Toutefois, il a du mal à se faire entendre. « La libre circulation des personnes est une des valeurs fondatrices de l’Union européenne, elle est difficile à remettre en cause », reconnaît-il. Beaucoup d’Etats membres, satisfaits que leurs salariés puissent aller gagner leur pain ailleurs, freinent des quatre fers.
• Les retraites complémentaires sont versées chaque mois à partir de janvier et non chaque trimestre comme c’était le cas jusqu’à présent, selon l’Agirc et l’Arrco, qui versent ces pensions à 11,8 millions de retraités.
• La durée minimale des temps partiels passe à 24 heures hebdomadaires (pour les contrats en cours, les entreprises ont jusqu’au 1er janvier 2016 pour se conformer).
AGRICULTURE-PÊCHE
• Le groupe de distribution Casino met un terme à la commercialisation dans ses hypermarchés et supermarchés, de 5 espèces de poissons de grands fonds extrêmement vulnérables (sabre, grenadier, empereur, lingue bleue, brosme).
• Entrée en vigueur d’une amélioration de l’étiquetage de l’huile d’olive européenne visant à mieux informer les consommateurs.
VIE COURANTE
• Le tarif qui rémunère le distributeur de courant ERDF, inclus dans les prix de l’électricité, va augmenter de 3,6% le 1er janvier prochain, mais sera sans conséquence pour la facture des consommateurs, selon une délibération du gendarme français de l’énergie.
• Hausse moyenne de 0,38% hors taxes des tarifs réglementés du gaz
• Pour les particuliers, les frais bancaires pour incident de paiement sont désormais plafonnés. Pour tous les clients, les frais ne pourront pas excéder 8 euros par opération et 80 euros par mois. Pour les personnes en situation de fragilité financière (souscrivant une offre adaptée de nature à limiter les incidents de paiement), le plafond est fixé à 4 euros par opération et 20 euros par mois.
• Le prix des timbres les plus courants augmente de 3 centimes. La dernière hausse du prix du timbre remonte au 1er janvier 2013, la lettre prioritaire était alors passée de 0,60 à 0,63 euros, et la lettre verte de 0,57 à 0,58 euros.
• La durée de validité de la carte nationale d’identité pour les personnes majeures passe de 10 à 15 ans. La mesure s’appliquera aux titres délivrés à partir du 1er janvier 2014, en application du décret 2013-1188. Pour les cartes délivrées entre le 2 janvier 2004 et le 31 décembre 2013, la mesure s’appliquera automatiquement.

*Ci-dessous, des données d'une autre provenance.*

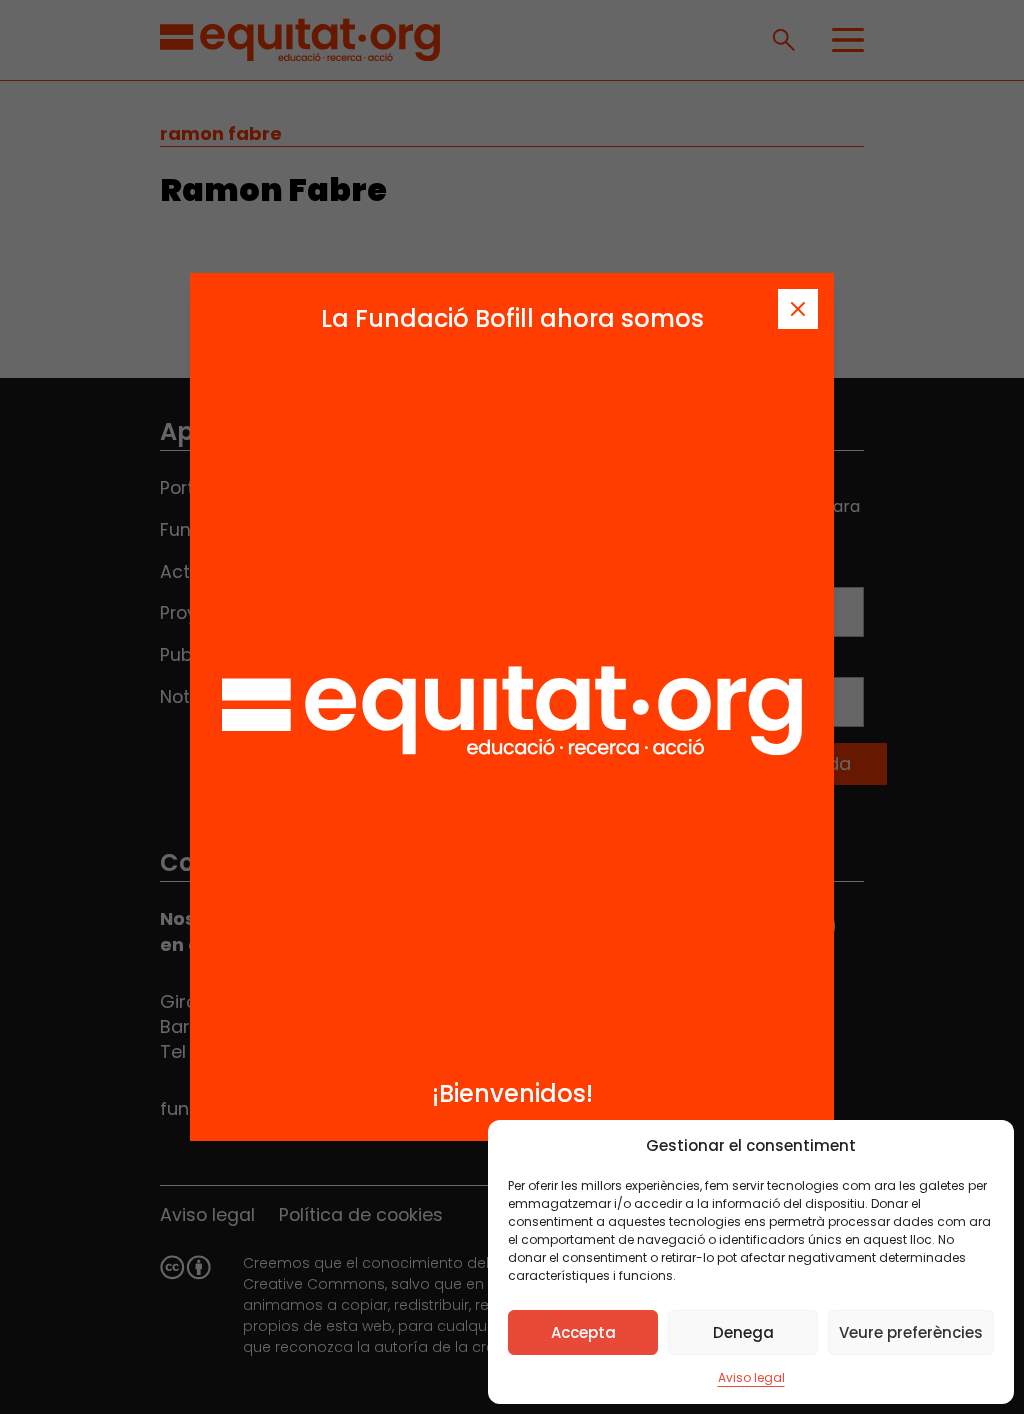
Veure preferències (911, 1332)
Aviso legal (751, 1377)
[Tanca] (798, 309)
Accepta (583, 1332)
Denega (743, 1332)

• Les moins de 14 ans bénéficient d’un tarif unique de 4 euros dans toutes les salles de cinéma, tous les jours et pour tous les films.
• Policiers et gendarmes disposent d’un nouveau code de déontologie, qui préconise le vouvoiement, encadre les contrôles d’identité, la palpation des suspects, et prévoit que les forces de l’ordre portent sur leur uniforme un numéro permettant de les identifier.
• TF1, et non plus France 2, retransmet désormais les tirages du Loto (en direct) et d’Euro Millions (en différé)
Mais aussi plus tard durant l’année :
• Le prix du paquet de cigarettes va augmenter de 20 centimes et celui du tabac à rouler de 50 centimes. Cette hausse qui devait initialement s’applique à compter du 6 janvier, a été repoussée au 13 janvier, en raison des délais légaux. Elle portera le prix du paquet le moins cher à 6,50 euros, et celui du plus cher, pour la marque la plus vendue Marlboro, à 7 euros.
• A partir du 7 janvier, la vitesse sur le périphérique parisien sera limitée à 70 km/heure.
• A partir du 1er mai, les contrôles techniques émanant des Etats membres de l’UE seront reconnus lors d’une demande d’immatriculation pour un véhicule acheté hors de France.